Primés pour la liberté 

C’est la profonde ignorance qui inspire le ton dogmatique.

Les Caractères, « De la société et de la conversation, » V, 76, Jean de La Bruyère, 1696

Si le cru Nobel 2022 laisse une joie immense au sein de l’Institut d’Optique comme étant celui du décernement de son prix de physique à Alain Aspect, l’Académie a fait des choix hautement symboliques et significatifs, inspirants et ayant pour vocation de porter toujours plus haut le même idéal : celui de la liberté. 

Trois prix pour la liberté 

La traditionnelle remise des prix de la prestigieuse académie Nobel a eu lieu en ce début octobre. À l’heure où le monde médiatique se passionne pour le col roulé du locataire de Bercy ou le barbecue d’une députée de l’Assemblée, il est plus que salutaire que le comité scandinave ait choisi la hauteur de vue et la postérité, alors que le sang tache de nouveau le sol européen, trente ans après l’horreur fratricide des Balkans. 

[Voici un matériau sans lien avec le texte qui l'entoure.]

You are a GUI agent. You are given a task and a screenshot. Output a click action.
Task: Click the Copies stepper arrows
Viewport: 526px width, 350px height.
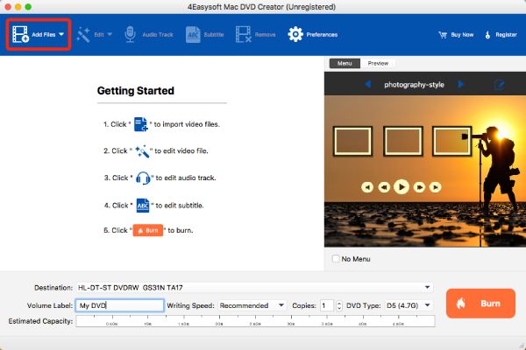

Cette année, le prix Nobel de médecine a été attribué à Svante Pääbo. Ce chercheur suédois a reçu cette prestigieuse distinction comme couronnement de ses découvertes sur le génome d’hominidés aujourd’hui disparus et sur l’évolution humaine. Pääbo est directeur de l’Institut-Max-Planck au département de l’anthropologie évolutive à Leipzig. Il est considéré comme le fondateur de la paléogénétique, une discipline de recherche qui s’occupe de l’analyse d’échantillons génétiques provenant de fossiles et de découvertes préhistoriques. Il a été notamment le premier chercheur à avoir séquencé le génome de l’Homme de Néandertal. Son travail est crucial pour la compréhension de notre évolution, de notre histoire génétique et également pour la formation de l’humanité. Avoir réussi à présenter l’histoire génétique du Néandertalien est une prouesse qui va peut-être permettre d’expliquer les causes encore mal connues de sa disparition et replacer notre espèce à sa juste place dans l’histoire de l’évolution. 

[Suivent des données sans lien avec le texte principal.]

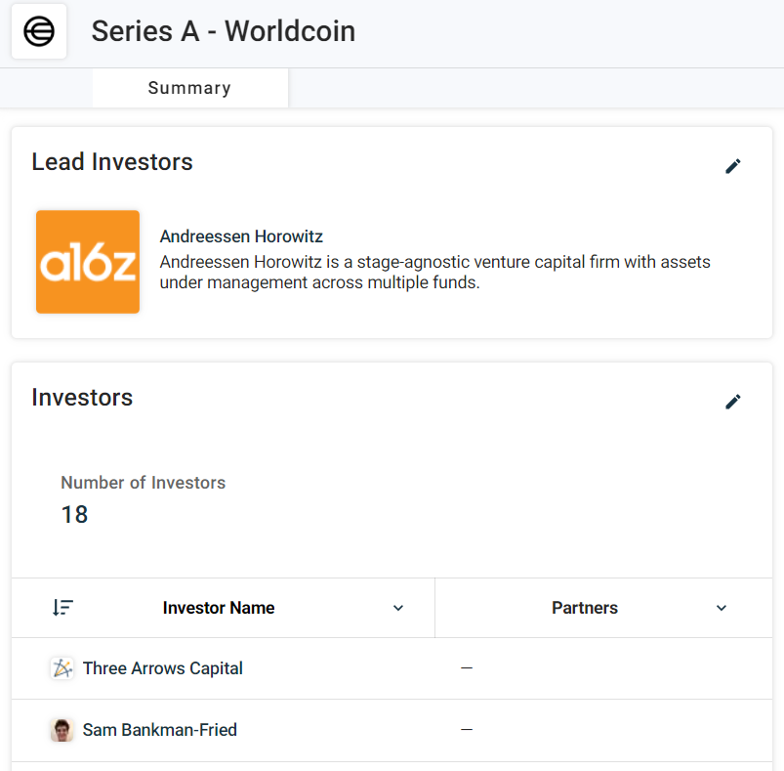Open the a16z logo thumbnail

pos(88,262)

Savoir d’où l’on vient, quelles sont nos racines, voici les interrogations qui taraudent l’être. Se connaître soi-même ? Le Nosce te ipsum socratique n’est finalement que l’aiguillon qui, par la douleur qu’il provoque, refoule notre conscience dans un divertissement qui nous gratifie d’une amnésie performative, tel qu’énoncé par Pascal1. Mais il est des êtres d’exception qui, loin d’une « Entfremdung2 » pour faire taire cette quête de leur propre identité, savent sublimer cette angoisse. Annie Ernaux y appartient. Et le comité Nobel ne s’y est pas trompé dans son adresse à l’écrivaine en louant son courage, ainsi que l’acuité clinique avec lesquels elle dévoile les racines, les aliénations et les restrictions collectives de la mémoire personnelle. Son œuvre est fortement inspirée par l’autobiographie : Annie Ernaux se qualifie elle-même d’être sa propre ethnologue. Pouvoir questionner son inconscient, mettre au jour ses déterminismes, les traumatismes tus et oubliés ainsi que les illusions perdues. L’un de ses romans les plus bouleversants, L’Événement, retrace la lutte d’une jeune femme décidée à avorter dans une France qui n’avait pas encore connu la loi Veil. Socrate affirmait la primauté de l’individu face à la fatalité d’une théogonie grecque tout juste bonne à illustrer son enseignement. Ernaux aura transcendé cette injonction individualiste en muant la recherche de soi en objet de sa propre émancipation. Par le médium de la littérature, elle porte la primauté de la vérité, la vérité de sa vie : nier le mensonge réconfortant pour assumer l’idéal de justesse, pour rendre justice à la liberté qu’a revendiquée et obtenue une jeune femme des années 60. Ce roman s’ouvre sur une citation de l’écrivaine japonaise Yuko Tsushima : « Qui sait si la mémoire ne consiste pas à regarder les choses jusqu’au bout ». Annie Ernaux a osé lever les yeux sur son passé, et peindre en ouvrage ce qu’elle y a vu. 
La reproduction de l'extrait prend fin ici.